YOUR INSTRUCTIONS.
Swap "comment input field" for "reply input field" in the lines from the line with "Screen dimensions: 980x1224" up to and including the line with "Action: (360, 543)", leaving everything else unchanged. Return only those lines.

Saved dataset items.
☆ ☆ ☆ ☆ ☆ ☆ ☆

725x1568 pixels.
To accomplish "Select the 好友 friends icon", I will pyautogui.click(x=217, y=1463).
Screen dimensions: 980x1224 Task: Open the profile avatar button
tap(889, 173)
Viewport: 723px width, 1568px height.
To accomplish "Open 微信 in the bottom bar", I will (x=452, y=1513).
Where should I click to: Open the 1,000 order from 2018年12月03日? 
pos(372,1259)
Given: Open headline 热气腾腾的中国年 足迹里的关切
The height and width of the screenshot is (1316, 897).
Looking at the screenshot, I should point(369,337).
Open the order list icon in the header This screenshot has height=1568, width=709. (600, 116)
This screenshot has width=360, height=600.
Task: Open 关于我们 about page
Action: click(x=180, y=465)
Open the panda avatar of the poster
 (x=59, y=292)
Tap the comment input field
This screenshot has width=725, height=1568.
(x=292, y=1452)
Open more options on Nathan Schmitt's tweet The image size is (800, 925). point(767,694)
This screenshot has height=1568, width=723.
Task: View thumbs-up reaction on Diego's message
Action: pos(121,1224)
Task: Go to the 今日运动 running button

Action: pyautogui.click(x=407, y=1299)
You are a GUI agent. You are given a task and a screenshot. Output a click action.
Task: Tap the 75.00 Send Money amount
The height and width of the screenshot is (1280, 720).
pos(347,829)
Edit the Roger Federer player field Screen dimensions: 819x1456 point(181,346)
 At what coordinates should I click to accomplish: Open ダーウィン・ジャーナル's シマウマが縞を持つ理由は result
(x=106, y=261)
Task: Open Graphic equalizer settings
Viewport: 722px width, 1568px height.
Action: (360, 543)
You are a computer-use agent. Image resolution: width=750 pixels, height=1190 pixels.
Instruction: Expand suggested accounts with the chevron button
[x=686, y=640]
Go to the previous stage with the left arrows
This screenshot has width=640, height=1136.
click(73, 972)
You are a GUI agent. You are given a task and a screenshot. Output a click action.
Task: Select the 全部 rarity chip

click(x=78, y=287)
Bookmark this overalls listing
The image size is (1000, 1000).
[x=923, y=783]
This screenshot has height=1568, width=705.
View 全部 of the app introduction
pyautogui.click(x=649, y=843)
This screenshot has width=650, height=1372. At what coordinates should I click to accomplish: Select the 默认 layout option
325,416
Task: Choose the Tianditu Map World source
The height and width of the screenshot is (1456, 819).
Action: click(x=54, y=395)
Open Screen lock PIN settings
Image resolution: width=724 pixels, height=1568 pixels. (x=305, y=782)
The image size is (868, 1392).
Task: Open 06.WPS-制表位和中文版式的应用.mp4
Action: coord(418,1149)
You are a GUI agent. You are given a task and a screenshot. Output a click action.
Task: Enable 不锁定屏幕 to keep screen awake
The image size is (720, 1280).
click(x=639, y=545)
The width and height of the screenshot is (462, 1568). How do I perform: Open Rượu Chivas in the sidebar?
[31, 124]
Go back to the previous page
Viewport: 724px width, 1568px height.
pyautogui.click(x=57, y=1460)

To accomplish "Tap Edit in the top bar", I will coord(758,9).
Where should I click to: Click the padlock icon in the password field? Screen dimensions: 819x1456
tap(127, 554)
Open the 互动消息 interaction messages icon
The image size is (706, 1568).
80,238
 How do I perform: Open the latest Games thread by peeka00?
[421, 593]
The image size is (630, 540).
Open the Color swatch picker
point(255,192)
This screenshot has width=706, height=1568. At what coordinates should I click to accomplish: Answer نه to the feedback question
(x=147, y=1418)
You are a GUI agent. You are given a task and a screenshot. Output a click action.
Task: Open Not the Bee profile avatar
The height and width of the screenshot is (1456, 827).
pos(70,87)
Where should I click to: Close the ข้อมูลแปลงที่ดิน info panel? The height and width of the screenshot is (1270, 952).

☆ ☆ ☆ ☆ ☆ ☆ ☆

REPLY TO THE TASK.
Screen dimensions: 980x1224 Task: Open the profile avatar button
tap(889, 173)
Viewport: 723px width, 1568px height.
To accomplish "Open 微信 in the bottom bar", I will (x=452, y=1513).
Where should I click to: Open the 1,000 order from 2018年12月03日? 
pos(372,1259)
Given: Open headline 热气腾腾的中国年 足迹里的关切
The height and width of the screenshot is (1316, 897).
Looking at the screenshot, I should point(369,337).
Open the order list icon in the header This screenshot has height=1568, width=709. (600, 116)
This screenshot has width=360, height=600.
Task: Open 关于我们 about page
Action: click(x=180, y=465)
Open the panda avatar of the poster
 (x=59, y=292)
Tap the reply input field
This screenshot has width=725, height=1568.
(x=292, y=1452)
Open more options on Nathan Schmitt's tweet The image size is (800, 925). point(767,694)
This screenshot has height=1568, width=723.
Task: View thumbs-up reaction on Diego's message
Action: pos(121,1224)
Task: Go to the 今日运动 running button

Action: pyautogui.click(x=407, y=1299)
You are a GUI agent. You are given a task and a screenshot. Output a click action.
Task: Tap the 75.00 Send Money amount
The height and width of the screenshot is (1280, 720).
pos(347,829)
Edit the Roger Federer player field Screen dimensions: 819x1456 point(181,346)
 At what coordinates should I click to accomplish: Open ダーウィン・ジャーナル's シマウマが縞を持つ理由は result
(x=106, y=261)
Task: Open Graphic equalizer settings
Viewport: 722px width, 1568px height.
Action: (360, 543)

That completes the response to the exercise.